在没有正则表达式的情况下将双精度表示为整数
Represent double as integer without regex
我正在为 android 开发一个计算器。
有一个名为 result 的 double 字段,然后我将其放入 TextView。
如果说 result = 20.0 那么我必须将其表示为 20(没有点和零)。如果 result = 20.0001 则应保持不变。
现在我用正则表达式来做,但我想这不是个好主意。
如果 double 实际上是一个整数(点后没有数字),是否有另一种表示没有点和零的 double 的方法?
希望我能理解你的问题。

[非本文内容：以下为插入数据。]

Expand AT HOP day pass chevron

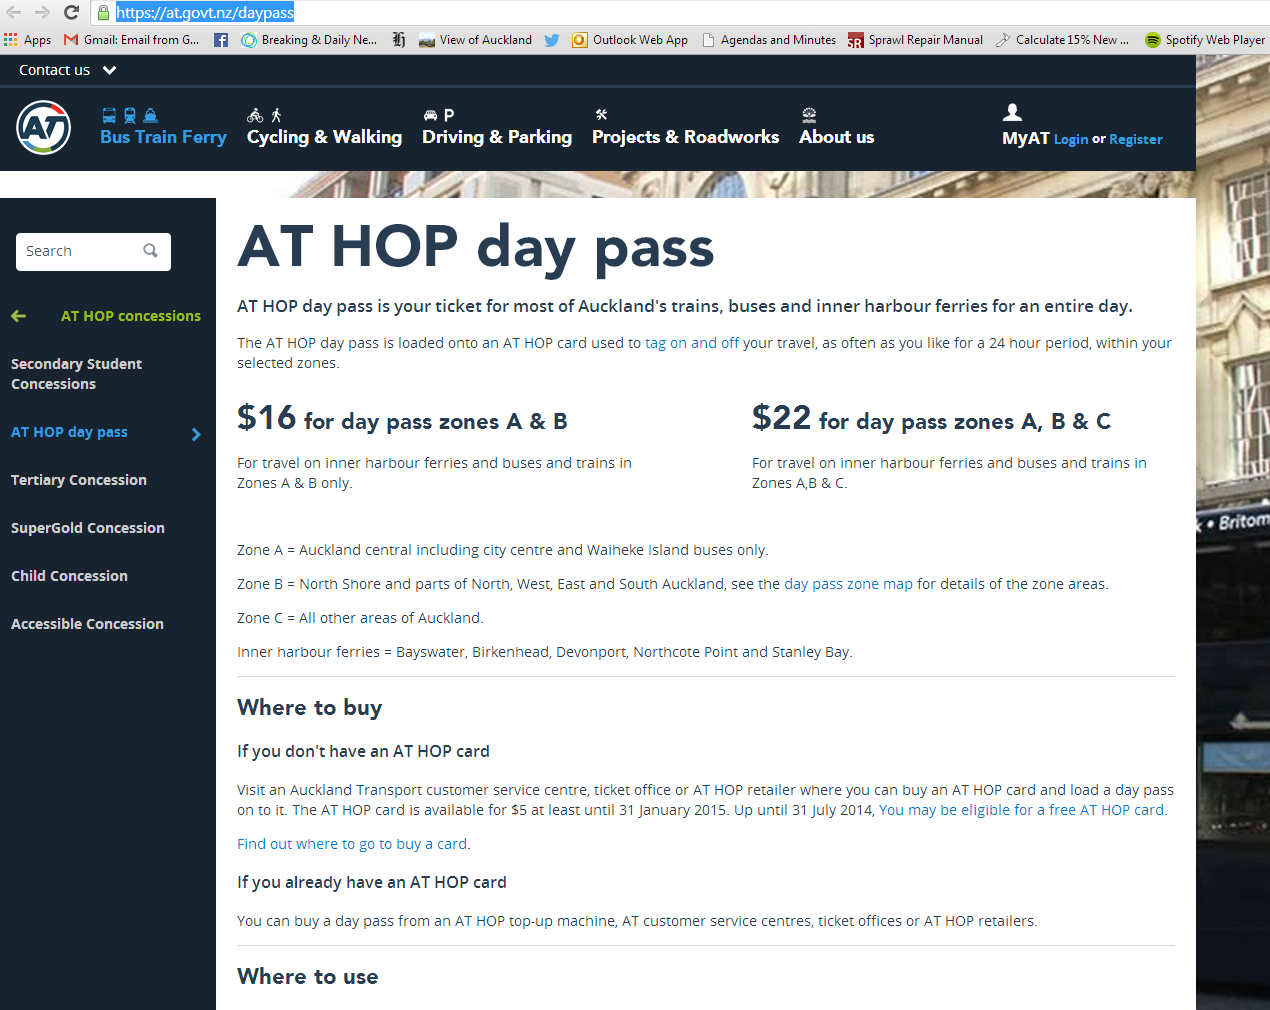pos(196,434)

也许这会帮助您解决问题。
double d = 20.0001;
if ((int) d == d)
System.out.println((int) d);
else
System.out.println(d);
您可以像这样使用模数除法:
if((**doublevariablehere** % 1) == 0)
{
}
代码取自here
显式类型转换如何
double y=anyValue;
int x = (int) y;
if(x==y)
log.debug(x);
else
log.debug(y);
对于输入 y=3.00 输出将是 3
对于输入 y=3.0001,输出将是 3.0001
使用(d % 1 == 0) { 检查你的double是否没有小数部分,然后使用intValue()方法得到integer来自 Double!
class testDouble {
public static void main(String[] args) {
Double result = 20.001;
if (result % 1 == 0) {
System.out.println(result + " Can be turned into integer, has no decimal part");
}
else {
System.out.println(result + " Can not be turned into integer, has decimal part");
}
result = 20.000;
if (result % 1 == 0) {
System.out.println(result + " Can be turned into integer, has no decimal part");
int intOfDouble = result.intValue();
System.out.println(result + " Can be turned into integer " + intOfDouble);
}
}
}
输出:
20.001 Can not be turned into integer, has decimal part
20.0 Can be turned into integer, has no decimal part
20.0 Can be turned into integer 20
您可以将结果输出为格式化字符串:
public static String fmt(double d)
{
if(d == (long) d)
return String.format("%d",(long)d);
else
return String.format("%s",d);
}
使用模数 % 运算符。
假设您的计算值为:
double result;
if (x % 1) == 0
then you must have a whole number
and you can use (int) result to cast it and int value
else //your number is not a whole number
you will just use the result as is
检查你的 double result 与转换 (long) result 并创建一个字符串以相应地用一行显示:
double r;
String s;
for (int i = 2; i <= 3; i++) {
r = 100d / i;
// this is the essential line, all others are just testing noise
s = r > (long) r ? String.valueOf(r) : String.valueOf((long) r);
// -------------------------------------------------------------
System.out.println(s);
}
打印:
50
33.333333333333336
我正在为 android 开发一个计算器。
有一个名为 result 的 double 字段,然后我将其放入 TextView。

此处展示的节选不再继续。